MS-GAGA: Metric-Selective Guided Adversarial Generation Attack
This addresses the challenge of improving adversarial attacks for deepfake detection, which is important for security applications, but it is incremental as it builds on existing methods like PGD.
The paper tackles the problem of generating adversarial examples that are both transferable and visually imperceptible to fool deepfake detectors in black-box settings, achieving up to 27% higher misclassification rates on unseen detectors compared to state-of-the-art attacks.
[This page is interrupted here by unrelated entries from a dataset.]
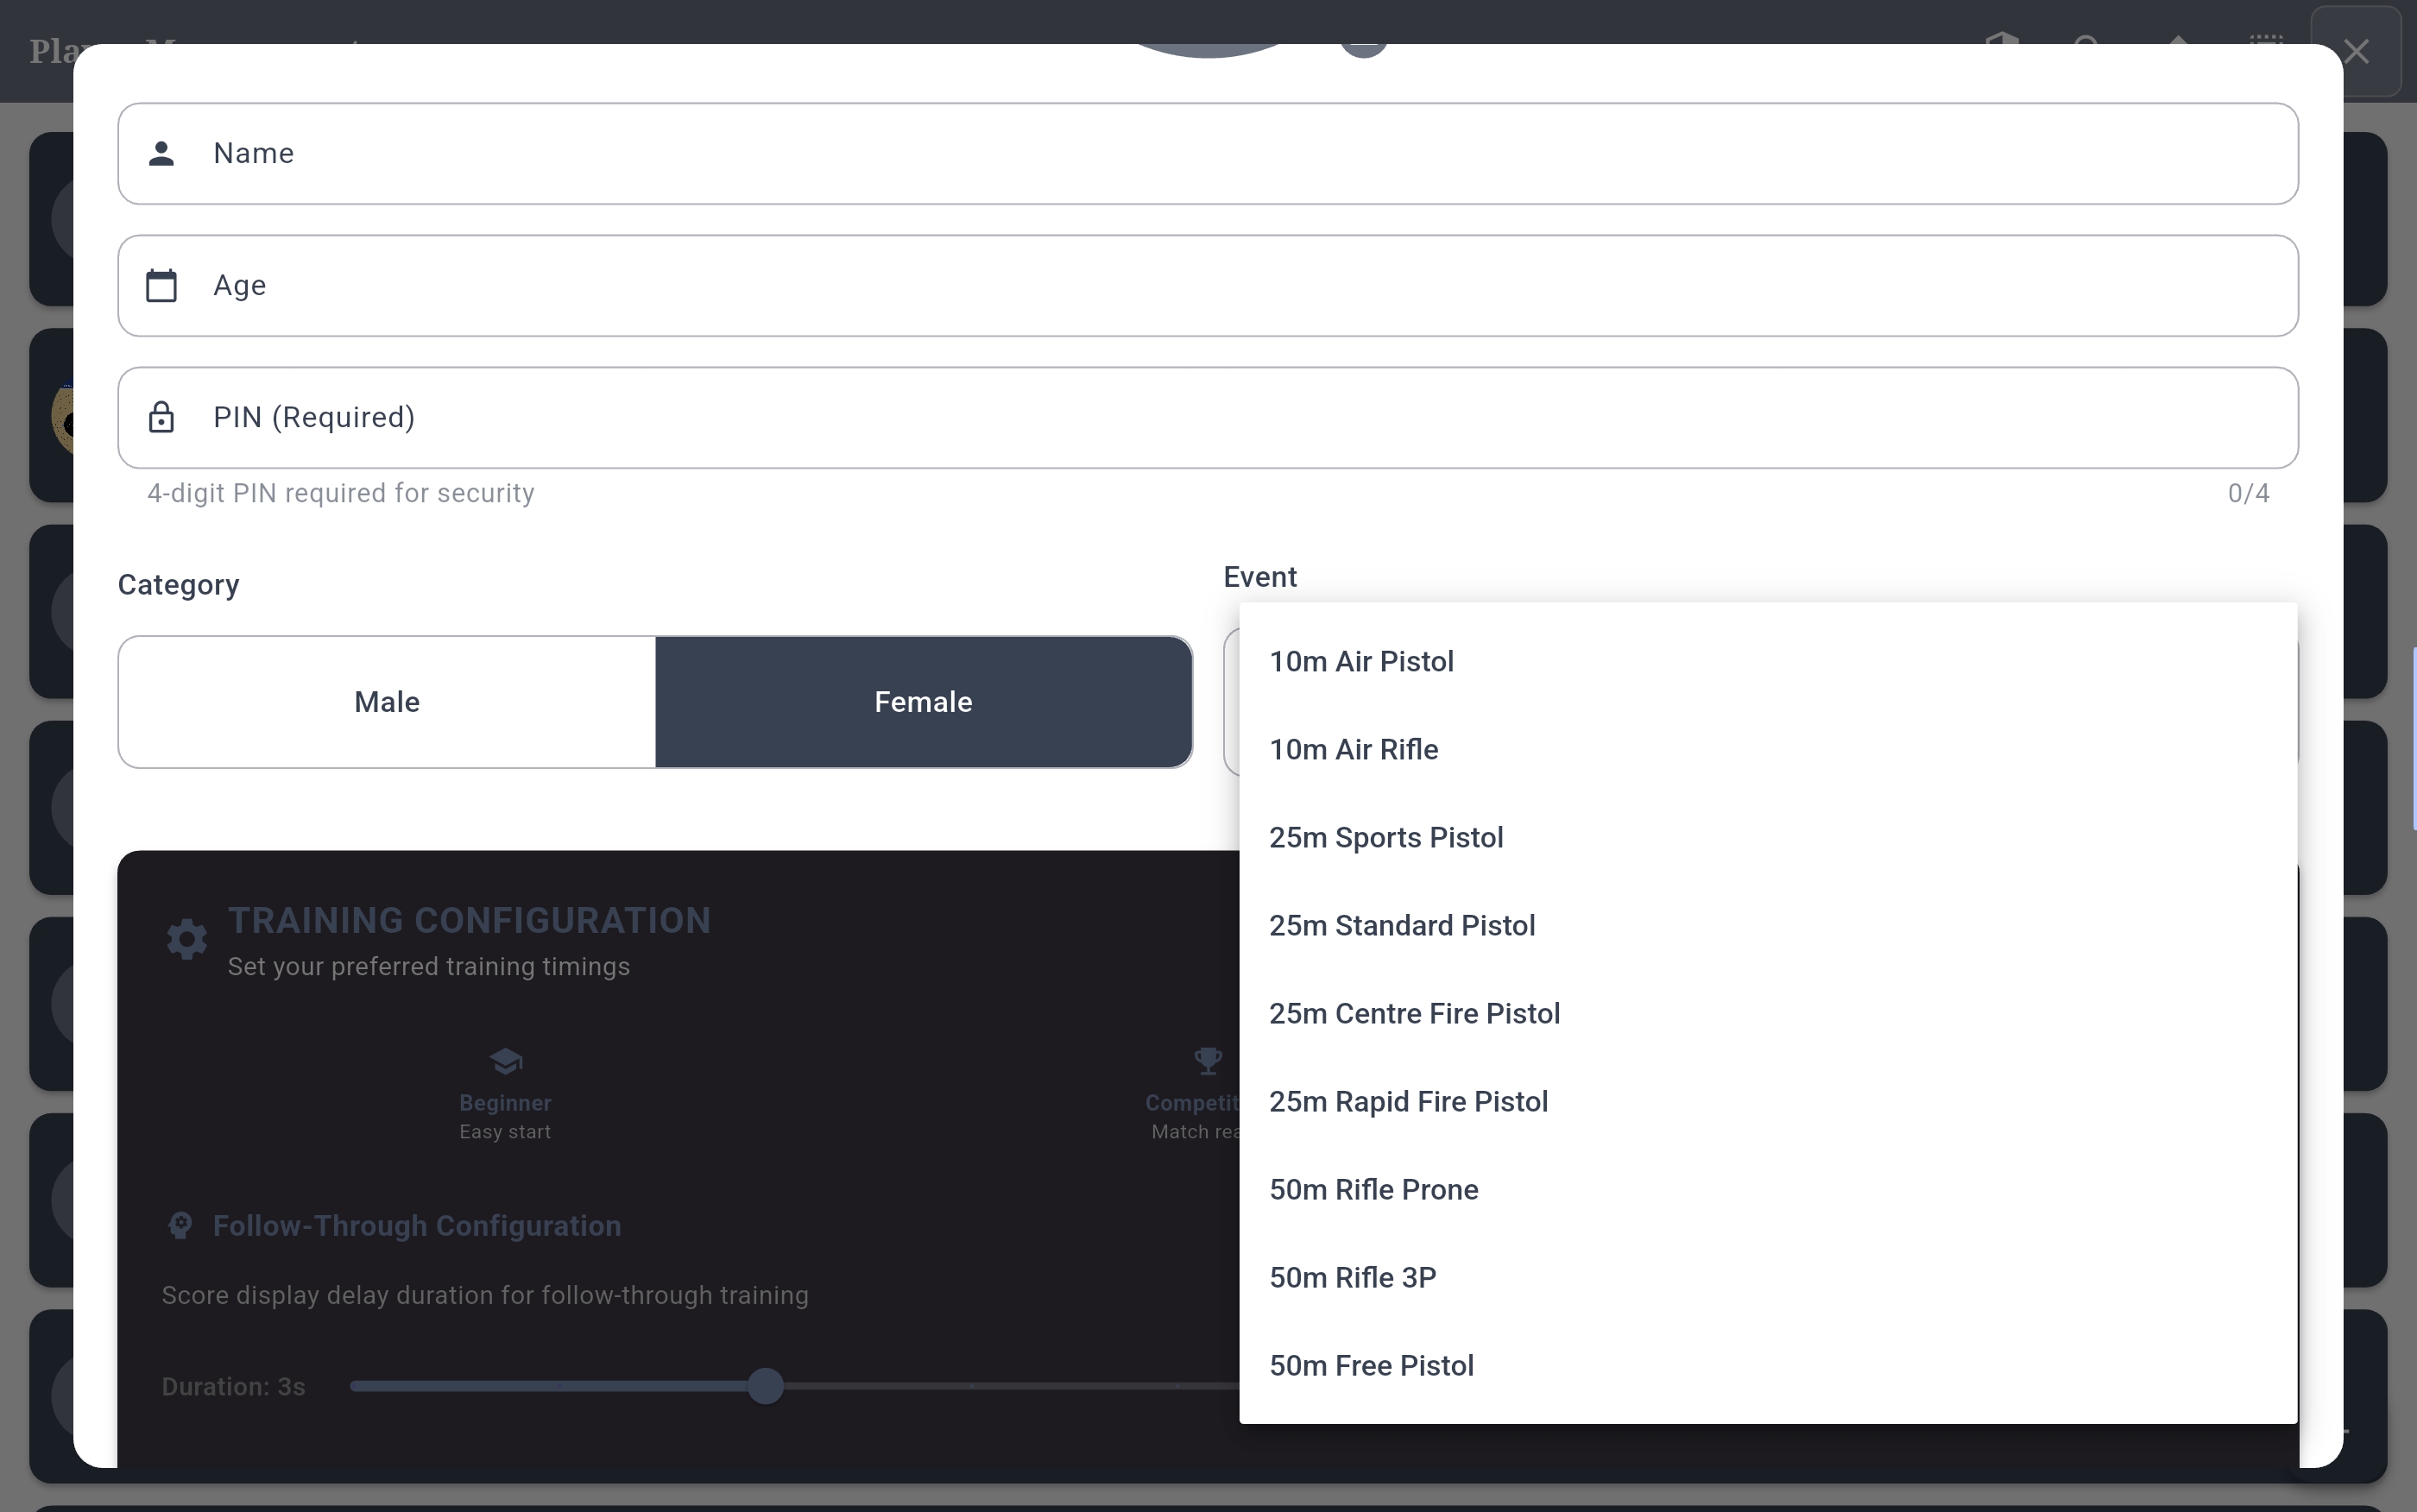
Task: Select 25m Standard Pistol entry
Action: (1402, 926)
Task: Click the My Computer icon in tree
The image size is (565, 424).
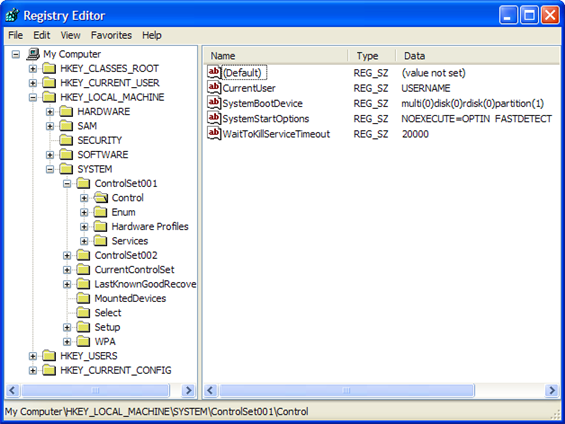Action: click(x=33, y=54)
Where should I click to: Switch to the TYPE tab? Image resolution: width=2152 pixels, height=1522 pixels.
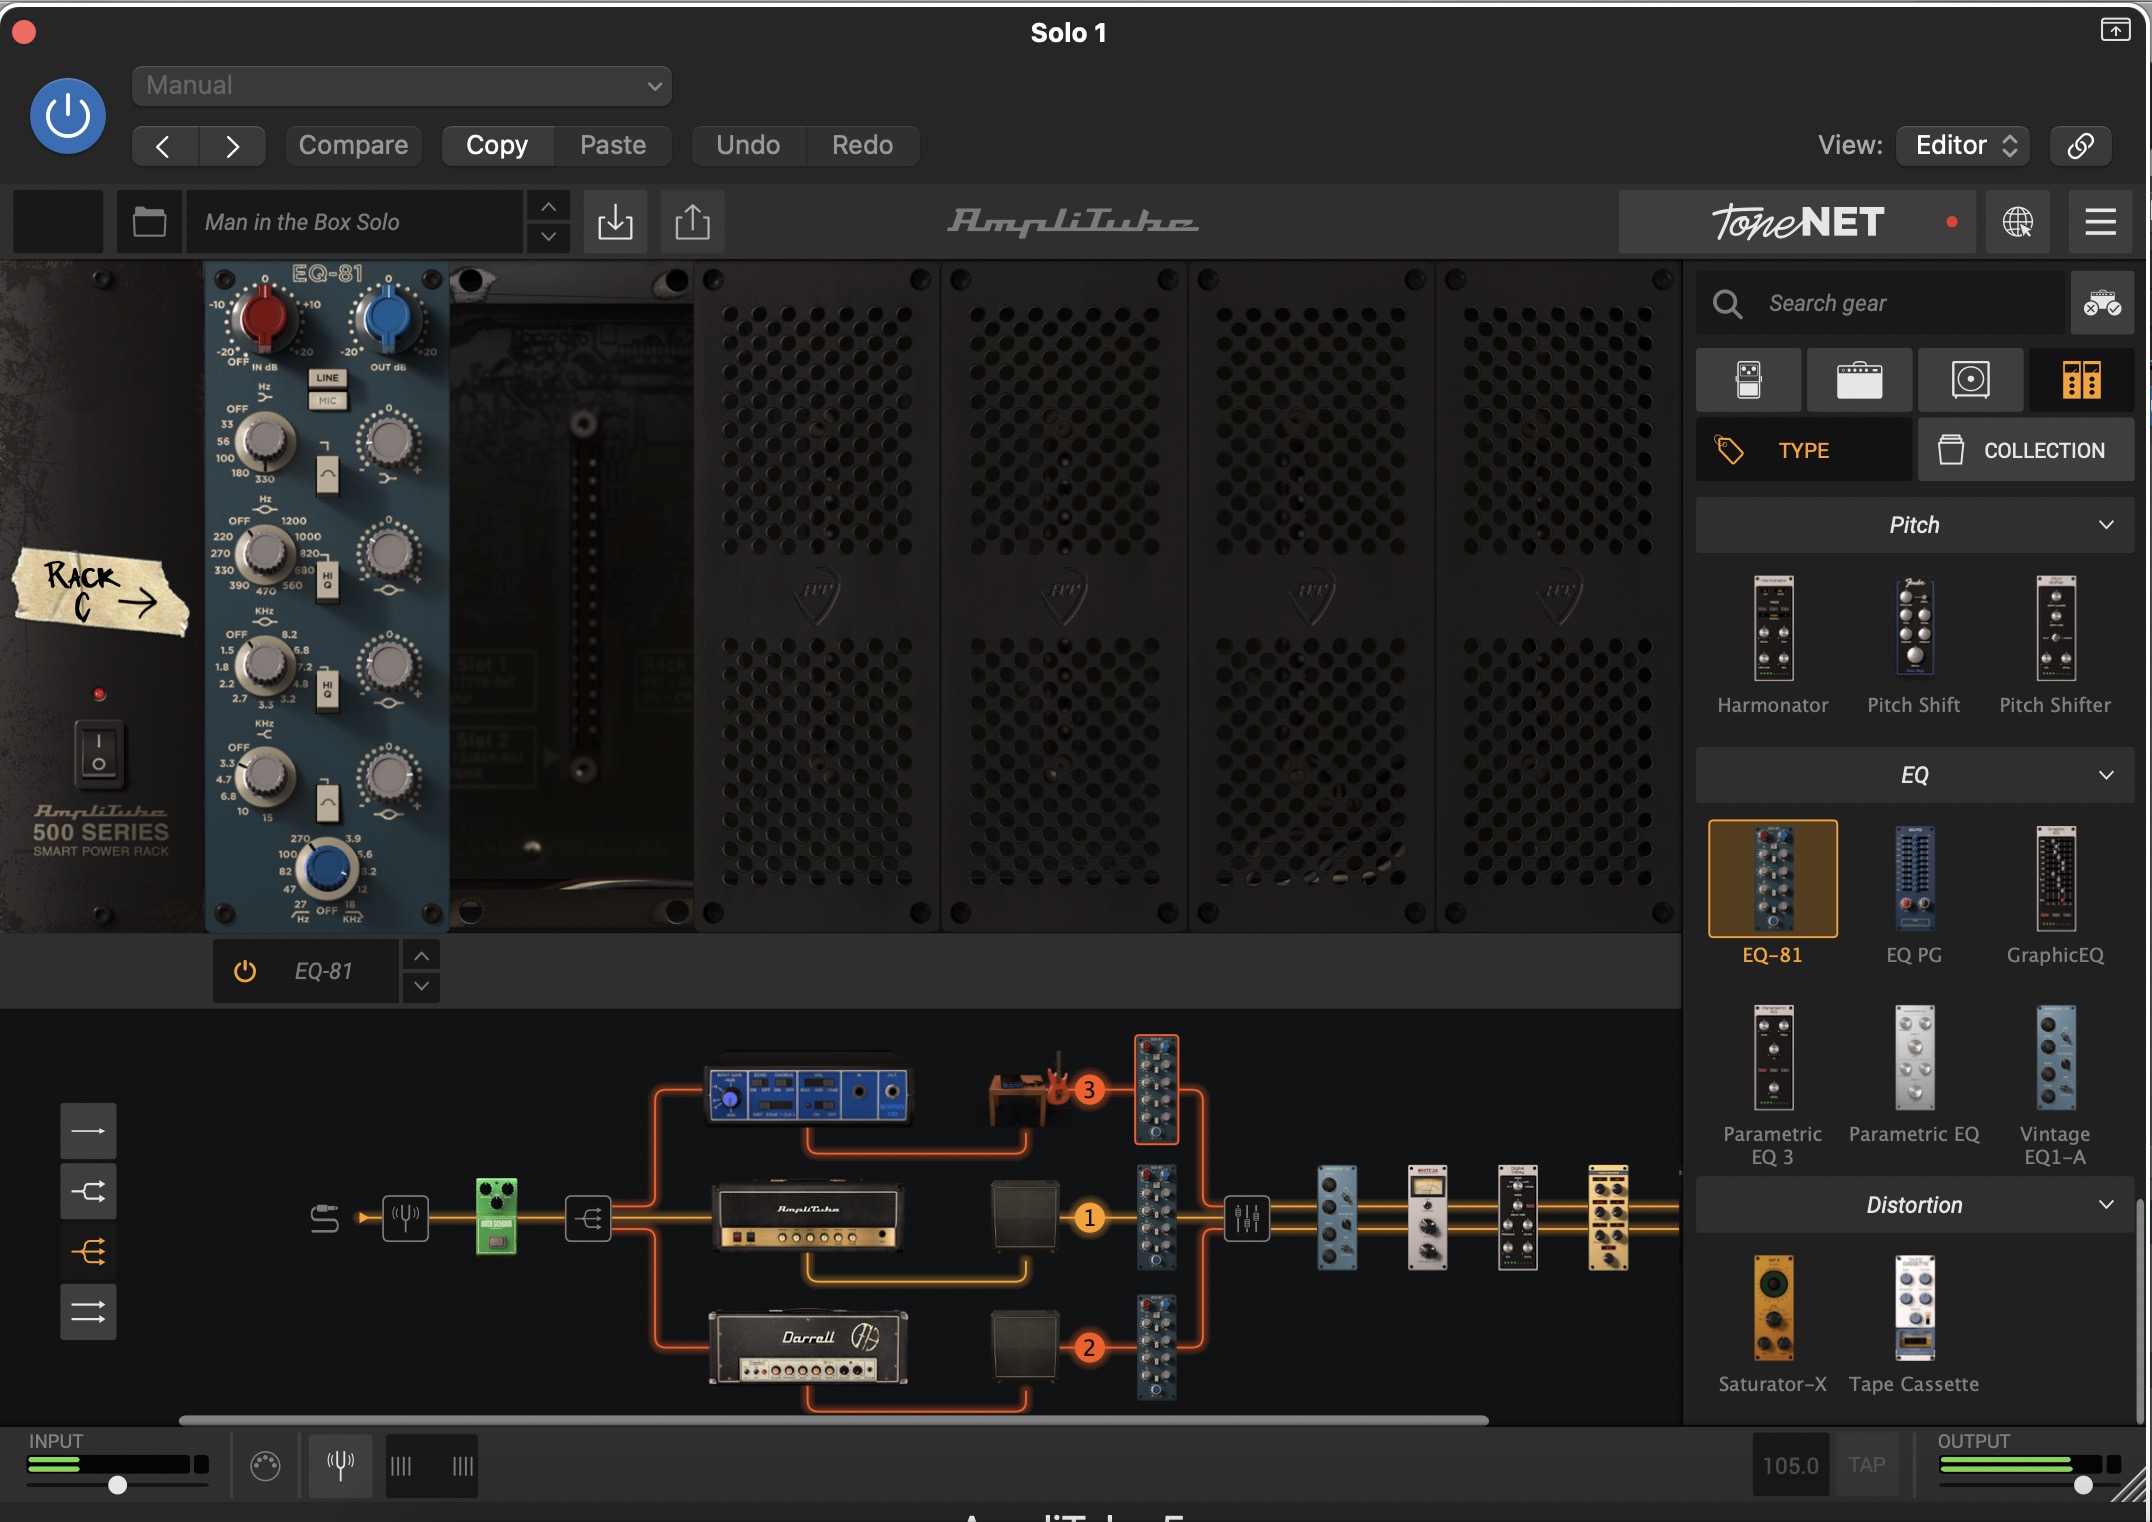pos(1803,451)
We present MS-GAGA (Metric-Selective Guided Adversarial Generation Attack), a two-stage framework for crafting transferable and visually imperceptible adversarial examples against deepfake detectors in black-box settings. In Stage 1, a dual-stream attack module generates adversarial candidates: MNTD-PGD applies enhanced gradient calculations optimized for small perturbation budgets, while SG-PGD focuses perturbations on visually salient regions. This complementary design expands the adversarial search space and improves transferability across unseen models. In Stage 2, a metric-aware selection module evaluates candidates based on both their success against black-box models and their structural similarity (SSIM) to the original image. By jointly optimizing transferability and imperceptibility, MS-GAGA achieves up to 27% higher misclassification rates on unseen detectors compared to state-of-the-art attacks.